When making your sheet bend, if instead of passing the rope end through, you pass a bite of the rope end through (for ease of undoing) does this make the knot a double sheet bend?
No, very definitely not. A double sheet bend involves taking a second round turn round the two parts of the thicker rope. What you describe is a slippery version of the single sheet bend.
The fisherman's knot - a thumb knot tied in each end around the standing part of the other end - is very secure, especially in its double version and because it grips the rope rather than relying on a kink it gives a much higher percentage of the strength of the rope. BUT - it can be very difficult to undo after taking a heavy load.
A couple of years ago I broke some ropes trying to tow a bogged-down lorry. I had used double sheet bends to join equal diameter ropes and the main cause of failure was the sheath parting and allowing the core to slip through. The rope that failed was the one that would normally be the thicker one, i.e. the one formed into a simple bight. BTW the rope in question was 14mm Dyneema so it was a really serious load!
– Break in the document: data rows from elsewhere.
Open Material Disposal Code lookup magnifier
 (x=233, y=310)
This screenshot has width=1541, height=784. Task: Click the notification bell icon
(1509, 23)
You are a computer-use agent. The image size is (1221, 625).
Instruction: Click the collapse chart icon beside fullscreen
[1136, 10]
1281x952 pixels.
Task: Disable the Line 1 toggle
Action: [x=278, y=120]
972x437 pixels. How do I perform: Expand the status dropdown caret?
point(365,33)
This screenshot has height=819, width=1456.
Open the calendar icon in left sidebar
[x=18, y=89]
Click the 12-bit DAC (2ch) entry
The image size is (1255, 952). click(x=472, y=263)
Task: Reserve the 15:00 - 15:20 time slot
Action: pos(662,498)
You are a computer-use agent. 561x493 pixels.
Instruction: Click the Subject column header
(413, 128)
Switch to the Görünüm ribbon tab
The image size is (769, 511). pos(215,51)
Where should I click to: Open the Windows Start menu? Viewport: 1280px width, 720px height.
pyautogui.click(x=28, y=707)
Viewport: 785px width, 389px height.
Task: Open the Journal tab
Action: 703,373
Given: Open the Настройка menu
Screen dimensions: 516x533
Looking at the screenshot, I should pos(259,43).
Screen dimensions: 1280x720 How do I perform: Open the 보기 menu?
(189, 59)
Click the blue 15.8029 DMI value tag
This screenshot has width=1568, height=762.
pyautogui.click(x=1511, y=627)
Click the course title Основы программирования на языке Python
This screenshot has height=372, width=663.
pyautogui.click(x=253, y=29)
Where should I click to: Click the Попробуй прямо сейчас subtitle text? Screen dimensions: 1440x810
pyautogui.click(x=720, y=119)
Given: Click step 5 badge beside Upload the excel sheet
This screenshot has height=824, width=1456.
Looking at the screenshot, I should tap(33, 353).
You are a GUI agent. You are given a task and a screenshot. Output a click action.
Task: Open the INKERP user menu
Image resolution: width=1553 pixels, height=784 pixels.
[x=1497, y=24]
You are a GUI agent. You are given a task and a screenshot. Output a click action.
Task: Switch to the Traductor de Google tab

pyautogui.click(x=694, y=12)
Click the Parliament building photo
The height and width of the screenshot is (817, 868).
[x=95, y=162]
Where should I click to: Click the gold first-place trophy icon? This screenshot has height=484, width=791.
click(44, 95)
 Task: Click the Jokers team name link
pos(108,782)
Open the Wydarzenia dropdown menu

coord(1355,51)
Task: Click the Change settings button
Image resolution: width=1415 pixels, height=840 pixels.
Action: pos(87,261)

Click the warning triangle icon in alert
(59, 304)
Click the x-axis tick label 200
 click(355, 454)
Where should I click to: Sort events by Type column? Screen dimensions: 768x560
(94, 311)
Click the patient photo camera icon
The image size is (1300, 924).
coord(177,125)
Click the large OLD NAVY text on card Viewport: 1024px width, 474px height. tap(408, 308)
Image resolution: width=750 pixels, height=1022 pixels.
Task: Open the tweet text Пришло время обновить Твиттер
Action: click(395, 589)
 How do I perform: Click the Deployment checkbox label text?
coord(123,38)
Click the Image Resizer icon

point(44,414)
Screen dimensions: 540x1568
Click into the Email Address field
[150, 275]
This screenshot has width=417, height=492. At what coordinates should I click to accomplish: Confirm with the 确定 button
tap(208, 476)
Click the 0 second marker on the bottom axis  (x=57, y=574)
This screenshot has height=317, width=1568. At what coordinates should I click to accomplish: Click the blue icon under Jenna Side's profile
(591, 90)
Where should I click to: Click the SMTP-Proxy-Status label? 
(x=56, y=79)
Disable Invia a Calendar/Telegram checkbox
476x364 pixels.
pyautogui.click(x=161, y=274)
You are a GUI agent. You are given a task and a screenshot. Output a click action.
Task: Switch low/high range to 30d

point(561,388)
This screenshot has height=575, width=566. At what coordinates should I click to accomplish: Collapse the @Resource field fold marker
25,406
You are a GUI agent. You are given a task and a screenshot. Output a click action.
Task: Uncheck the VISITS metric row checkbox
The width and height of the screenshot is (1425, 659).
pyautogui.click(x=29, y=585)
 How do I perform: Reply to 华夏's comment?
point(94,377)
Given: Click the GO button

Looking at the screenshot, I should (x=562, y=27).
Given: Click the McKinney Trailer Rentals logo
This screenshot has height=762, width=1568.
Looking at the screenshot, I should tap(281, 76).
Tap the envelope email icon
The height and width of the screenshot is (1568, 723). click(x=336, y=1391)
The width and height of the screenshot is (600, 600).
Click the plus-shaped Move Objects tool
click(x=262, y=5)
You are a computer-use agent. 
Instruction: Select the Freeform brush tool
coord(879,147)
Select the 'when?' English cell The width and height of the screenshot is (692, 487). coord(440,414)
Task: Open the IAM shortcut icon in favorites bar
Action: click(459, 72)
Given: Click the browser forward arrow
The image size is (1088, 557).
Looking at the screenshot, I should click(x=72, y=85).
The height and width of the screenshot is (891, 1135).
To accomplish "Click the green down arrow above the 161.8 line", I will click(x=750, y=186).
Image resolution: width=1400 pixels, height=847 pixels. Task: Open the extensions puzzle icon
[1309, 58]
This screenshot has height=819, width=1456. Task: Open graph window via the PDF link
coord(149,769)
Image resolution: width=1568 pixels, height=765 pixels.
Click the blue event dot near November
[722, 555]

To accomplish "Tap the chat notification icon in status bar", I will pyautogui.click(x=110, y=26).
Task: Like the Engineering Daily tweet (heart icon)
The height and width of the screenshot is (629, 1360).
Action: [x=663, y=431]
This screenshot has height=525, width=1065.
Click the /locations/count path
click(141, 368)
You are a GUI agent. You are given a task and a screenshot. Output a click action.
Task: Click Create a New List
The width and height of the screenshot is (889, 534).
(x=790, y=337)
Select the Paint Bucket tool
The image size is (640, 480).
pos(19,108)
When a rope has a sharp bend, then the fibres on the outside of the bend are in tension and those on the inside tend to be in compression. Put that rope under load, and the tension in the outer fibres increases. Stretchy ropes tend to even out the loads. Dyneema, with little stretch, can't even out the tension and hence almost all the load is carried on the outer fibres. A knot in nylon may lose 40% of the strength of the rope; the same knot in Dyneema (or Kevlar) may lose 70% of the strength.